N-ethylmaleimide-stimulated arachidonic acid release in human platelets

Abstract

Treatment of human platelets with the alkylating agent N-ethylmaleimide (NEM) induces arachidonic acid release. The effect was time- and dose-dependent. NEM-stimulated arachidonic acid mobilisation could be prevented by pretreating platelets with the cytosolic phospholipase A 2 (cPLA 2)-specific inhibitor arachidonyltrifluoromethyl ketone. Moreover, the tyrosine kinase inhibitor genistein was able to significantly inhibit arachidonic acid mobilisation.

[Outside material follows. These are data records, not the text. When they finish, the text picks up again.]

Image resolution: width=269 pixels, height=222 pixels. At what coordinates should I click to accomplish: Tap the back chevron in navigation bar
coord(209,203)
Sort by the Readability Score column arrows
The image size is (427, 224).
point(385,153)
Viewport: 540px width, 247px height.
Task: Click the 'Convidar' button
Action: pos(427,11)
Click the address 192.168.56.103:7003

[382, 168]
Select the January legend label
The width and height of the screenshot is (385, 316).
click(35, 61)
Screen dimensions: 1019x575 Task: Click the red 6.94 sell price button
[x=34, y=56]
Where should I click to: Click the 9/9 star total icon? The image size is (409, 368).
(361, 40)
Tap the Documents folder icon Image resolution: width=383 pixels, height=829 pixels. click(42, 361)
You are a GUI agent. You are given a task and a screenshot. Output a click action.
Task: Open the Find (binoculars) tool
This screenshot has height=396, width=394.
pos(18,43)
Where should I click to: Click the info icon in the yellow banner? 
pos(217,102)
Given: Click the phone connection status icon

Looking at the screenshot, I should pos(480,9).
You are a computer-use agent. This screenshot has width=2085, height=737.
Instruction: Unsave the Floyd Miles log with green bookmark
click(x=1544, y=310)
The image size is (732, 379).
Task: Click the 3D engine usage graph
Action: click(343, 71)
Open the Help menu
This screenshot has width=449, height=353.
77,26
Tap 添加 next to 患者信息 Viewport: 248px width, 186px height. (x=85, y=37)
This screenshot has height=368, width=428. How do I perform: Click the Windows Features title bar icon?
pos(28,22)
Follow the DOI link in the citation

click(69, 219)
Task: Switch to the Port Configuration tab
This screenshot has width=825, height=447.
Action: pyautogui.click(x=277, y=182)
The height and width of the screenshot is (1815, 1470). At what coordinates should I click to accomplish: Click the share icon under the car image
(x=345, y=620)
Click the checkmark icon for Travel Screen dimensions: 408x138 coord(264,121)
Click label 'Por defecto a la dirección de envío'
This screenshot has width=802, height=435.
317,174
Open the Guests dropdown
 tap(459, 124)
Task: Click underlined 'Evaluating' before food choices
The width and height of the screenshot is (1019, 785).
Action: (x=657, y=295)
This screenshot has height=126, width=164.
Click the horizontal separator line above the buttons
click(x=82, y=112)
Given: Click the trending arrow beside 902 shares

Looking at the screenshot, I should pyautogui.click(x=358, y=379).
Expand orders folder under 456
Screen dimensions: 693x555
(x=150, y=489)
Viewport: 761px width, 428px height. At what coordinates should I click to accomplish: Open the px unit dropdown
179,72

NEM-stimulated release of arachidonic acid appears to be a Ca 2+-dependent mechanism, as shown by the observation that arachidonic acid mobilisation was significantly reduced by platelet treatment with EGTA and abolished by preloading platelets with the intracellular chelator 1,2- bis ( o-aminophenoxy) ethane- N, N, N′, N′-tetraacetic acid tetra (acetoxymethyl) ester (BAPTA/AM). In Fura-2-loaded platelets, NEM was able to significantly increase the intracellular Ca 2+ level. The Ca 2+ elevation was significantly reduced in the presence of EGTA and suppressed by cell treatment with BAPTA/AM. Arachidonic acid released by NEM produced a significant increase in reactive oxygen species (ROS) intracellular levels, which was partially inhibited by diphenyleneiodonium and almost completely suppressed by 5,8,11,14-eicosatetraynoic acid. In conclusion, the results in this study demonstrate that NEM stimulates arachidonic acid release by cPLA 2 activation through intracellular Ca 2+ elevation. In addition, tyrosine specific protein kinases seem to be involved in arachidonic acid release. ROS was also shown to be formed during arachidonic acid metabolisation.